Ce roman est remarquable d'originalité et de réalisme. Dans Acide Sulfurique ce sont deux réalités, historique et actuelle, qui se superposent:
Première réalité: le traitement des juifs déportés au cours de la seconde Guerre mondiale.
Deuxième réalité: l'influence de la téléréalité dans notre société.

Toutes deux sont terribles, putrides et ont fait des dégâts (ou continue d'en faire...). Toutes deux sont le pur fruit de la bêtise humaine. Bêtise humaine que le regard d'Amélie Nothomb, 'légèrement' cynique, sait reconnaître. Chose qu'elle fait d'ailleurs très souvent. En effet, dans bon nombre de ses romans l'auteure a toujours le chic pour mettre en scène les travers de la société, les tortiller avec sa plume, les entremêler, le tout enrobé d'une fine couche d'ironie et de cynisme.

Un style unique, un bagou spécial, un univers fictionnel qui vacille entre réalité et science-fiction (parfois) et surtout ce sens de l'humour qui frôle toutes les couleurs et surtout le noir. Cet humour si particulier et au public restreint qui, manié habilement, arriverait à faire tordre de rire les plus réticents à son encontre.
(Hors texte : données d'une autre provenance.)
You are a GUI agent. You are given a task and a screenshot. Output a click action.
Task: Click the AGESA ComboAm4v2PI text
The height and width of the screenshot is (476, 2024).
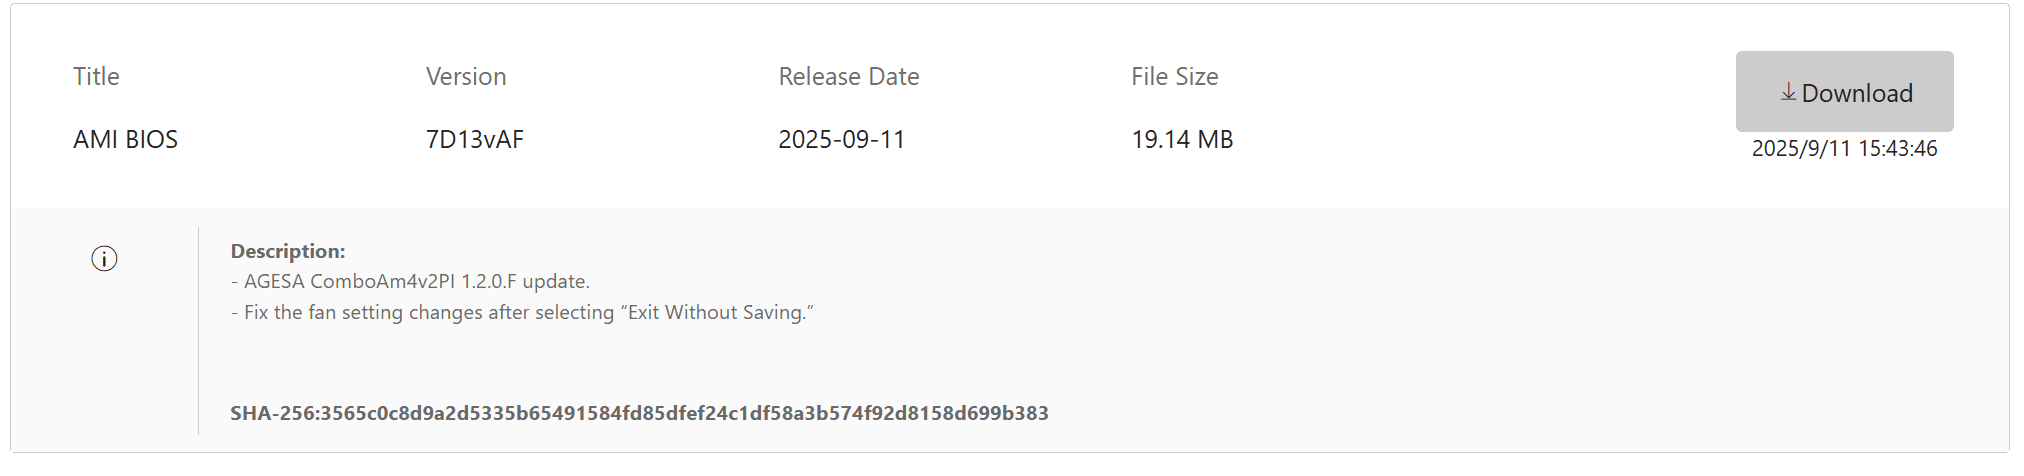(350, 282)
Des épices 'Nothomboresques' malheureusement en voix de disparition pour les 'Nothombphiles' comme moi qui ne redemandent qu'à retrouver cette Amélie Nothomb, petite graine de raison douce dans une société tristement acidifiante, dont la voix de la sagesse aurait pu, fut un temps, être comparée à celle de maître Yoda (ou pas).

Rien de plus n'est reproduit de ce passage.